GIVEN TEXT:

* * * *

Hartog v. Long, Patent Appeal No. 2610.
Citation | 47 F.2d 369 |
Decision Date | 25 February 1931 |
Docket Number | Patent Appeal No. 2610. |
Parties | HARTOG v. LONG. |
Court | United States Court of Customs and Patent Appeals |
Wm. L. Symons, of Washington, D. C. (Bacon & Thomas, of Washington, D. C., and Rippy & Kingsland, of St. Louis, Mo., of counsel), for appellant.
Swan & Frye, of Detroit, Mich. (Wm. M. Swan and Geo. Rex Frye, both of Detroit, Mich., of counsel), for appellee.
Before GRAHAM, Presiding Judge, and BLAND, HATFIELD, GARRETT, and LENROOT, Associate Judges.
On August 13, 1919, the appellee, Elmer C. Long, filed his application, serial No. 317,273, for an improvement in pistons for internal combustion engines. On February 16, 1920, the appellant, Stephen D. Hartog, filed a like application for patent, serial No. 359,137. On July 7, 1923, an interference proceeding was instituted and declared between said copending applications and other applications.

* * * *

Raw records
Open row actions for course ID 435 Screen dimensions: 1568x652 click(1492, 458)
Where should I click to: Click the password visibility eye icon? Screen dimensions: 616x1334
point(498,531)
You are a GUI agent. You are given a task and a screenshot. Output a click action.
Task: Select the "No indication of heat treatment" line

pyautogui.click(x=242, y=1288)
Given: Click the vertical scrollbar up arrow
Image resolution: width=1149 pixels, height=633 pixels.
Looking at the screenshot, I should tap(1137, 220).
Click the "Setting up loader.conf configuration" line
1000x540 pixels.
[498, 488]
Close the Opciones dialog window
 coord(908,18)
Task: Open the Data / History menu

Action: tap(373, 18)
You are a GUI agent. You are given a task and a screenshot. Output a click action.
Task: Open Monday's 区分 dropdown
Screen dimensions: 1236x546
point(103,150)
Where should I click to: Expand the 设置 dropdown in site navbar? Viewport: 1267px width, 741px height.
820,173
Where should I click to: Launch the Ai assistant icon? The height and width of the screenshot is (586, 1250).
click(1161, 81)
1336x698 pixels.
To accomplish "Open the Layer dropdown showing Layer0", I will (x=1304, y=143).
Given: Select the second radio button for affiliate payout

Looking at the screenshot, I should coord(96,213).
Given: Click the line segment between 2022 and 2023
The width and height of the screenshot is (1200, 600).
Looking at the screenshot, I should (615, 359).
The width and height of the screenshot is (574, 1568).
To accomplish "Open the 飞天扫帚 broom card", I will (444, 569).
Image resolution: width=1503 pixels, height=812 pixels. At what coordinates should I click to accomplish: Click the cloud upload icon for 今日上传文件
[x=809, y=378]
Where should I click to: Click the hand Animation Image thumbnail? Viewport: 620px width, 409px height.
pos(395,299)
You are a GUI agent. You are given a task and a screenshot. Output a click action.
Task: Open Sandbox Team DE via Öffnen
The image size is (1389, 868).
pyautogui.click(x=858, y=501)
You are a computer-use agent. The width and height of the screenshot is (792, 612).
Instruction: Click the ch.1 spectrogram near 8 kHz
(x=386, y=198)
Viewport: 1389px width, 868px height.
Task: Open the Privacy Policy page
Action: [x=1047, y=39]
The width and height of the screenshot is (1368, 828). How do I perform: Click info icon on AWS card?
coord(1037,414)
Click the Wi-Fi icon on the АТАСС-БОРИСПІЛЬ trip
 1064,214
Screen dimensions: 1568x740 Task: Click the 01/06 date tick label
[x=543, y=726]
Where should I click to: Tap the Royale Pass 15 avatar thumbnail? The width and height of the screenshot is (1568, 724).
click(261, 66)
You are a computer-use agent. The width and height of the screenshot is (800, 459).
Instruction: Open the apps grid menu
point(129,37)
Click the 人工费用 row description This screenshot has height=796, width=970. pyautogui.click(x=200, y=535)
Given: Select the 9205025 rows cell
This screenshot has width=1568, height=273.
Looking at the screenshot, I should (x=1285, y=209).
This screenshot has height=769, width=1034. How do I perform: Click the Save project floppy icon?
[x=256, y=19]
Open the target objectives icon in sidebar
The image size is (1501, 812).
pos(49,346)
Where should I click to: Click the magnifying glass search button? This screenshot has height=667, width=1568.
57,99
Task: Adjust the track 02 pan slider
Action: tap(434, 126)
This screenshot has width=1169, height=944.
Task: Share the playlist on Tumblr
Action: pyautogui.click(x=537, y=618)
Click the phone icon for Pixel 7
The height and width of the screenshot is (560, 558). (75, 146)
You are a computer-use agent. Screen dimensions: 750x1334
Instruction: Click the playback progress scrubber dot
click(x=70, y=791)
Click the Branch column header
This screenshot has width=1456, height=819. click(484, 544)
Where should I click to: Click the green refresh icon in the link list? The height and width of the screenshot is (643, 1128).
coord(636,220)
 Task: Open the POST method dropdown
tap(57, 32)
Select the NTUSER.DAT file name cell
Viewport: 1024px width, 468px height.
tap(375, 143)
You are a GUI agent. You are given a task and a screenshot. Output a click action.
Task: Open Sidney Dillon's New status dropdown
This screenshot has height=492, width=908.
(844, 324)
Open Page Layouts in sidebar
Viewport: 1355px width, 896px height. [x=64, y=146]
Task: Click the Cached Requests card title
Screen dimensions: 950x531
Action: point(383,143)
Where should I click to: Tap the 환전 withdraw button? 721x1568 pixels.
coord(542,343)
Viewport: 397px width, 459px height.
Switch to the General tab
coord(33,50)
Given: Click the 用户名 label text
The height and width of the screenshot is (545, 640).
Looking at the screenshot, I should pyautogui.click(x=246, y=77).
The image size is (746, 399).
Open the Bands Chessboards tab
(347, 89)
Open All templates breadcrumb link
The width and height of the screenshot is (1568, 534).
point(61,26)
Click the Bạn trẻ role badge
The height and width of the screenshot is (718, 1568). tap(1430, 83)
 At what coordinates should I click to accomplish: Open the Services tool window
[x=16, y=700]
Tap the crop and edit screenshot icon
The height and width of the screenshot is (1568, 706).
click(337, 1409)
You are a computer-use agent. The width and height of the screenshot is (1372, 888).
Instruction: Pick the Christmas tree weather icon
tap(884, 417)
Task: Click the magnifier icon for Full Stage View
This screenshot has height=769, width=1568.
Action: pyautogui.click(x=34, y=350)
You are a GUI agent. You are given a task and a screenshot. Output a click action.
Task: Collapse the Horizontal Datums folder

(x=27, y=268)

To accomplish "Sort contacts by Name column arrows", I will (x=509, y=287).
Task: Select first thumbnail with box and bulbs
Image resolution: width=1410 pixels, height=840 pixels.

* * * *

PROBLEMS TO SOLVE:
A) Answer these questions using the Hartog v. Long text:
(i) On what date was the case decided?
(ii) Who filed the application with serial No. 317,273?
(iii) On what date was the interference proceeding instituted and declared?
B) Copy the part of the Hartog v. Long text starting at "Hartog v. Long, Patent" and ending at "counsel), for appellant.".
C) Proceed with the Hartog v. Long text from the point where it stops.

EXERCISE ANSWERS:
A)
(i) 25 February 1931
(ii) Elmer C. Long, the appellee
(iii) July 7, 1923

B)
Hartog v. Long, Patent Appeal No. 2610.
Citation | 47 F.2d 369 |
Decision Date | 25 February 1931 |
Docket Number | Patent Appeal No. 2610. |
Parties | HARTOG v. LONG. |
Court | United States Court of Customs and Patent Appeals |
Wm. L. Symons, of Washington, D. C. (Bacon & Thomas, of Washington, D. C., and Rippy & Kingsland, of St. Louis, Mo., of counsel), for appellant.

C)
As originally framed, this interference had but a single count herein known as count 1. Thereafter, said interference had consolidated with it an interference No. 49,581, which originally was set up with but a single count and which now constitutes count 2 of this interference. This interference was based on an application by Long, serial No. 281,175, of March 7, 1919. By a subsequent action of the Patent Office, interference Nos. 49,581 and 49,585 had been consolidated, the latter having also but a single count, which constitutes count 3 of the present interference, and which was also based upon the present application of Long of August 13, 1919. It will thus be seen that the three counts are taken from three separate interference proceedings, but which are between the same parties, and with closely related subject-matter.
On a hearing of this interference, after the taking of testimony, the Examiner of Interferences awarded priority on all counts to Long, the senior party. On appeal to the Board of Appeals, priority was awarded to the junior party Hartog as to count 1, while the decision of the Examiner as to counts 2 and 3 was affirmed. Hartog has appealed from that decision.
It is conceded by the parties that the sole and only question here is as to the priority of conception and disclosure of the parties of the invention, as set out in counts 2 and 3 of the interference.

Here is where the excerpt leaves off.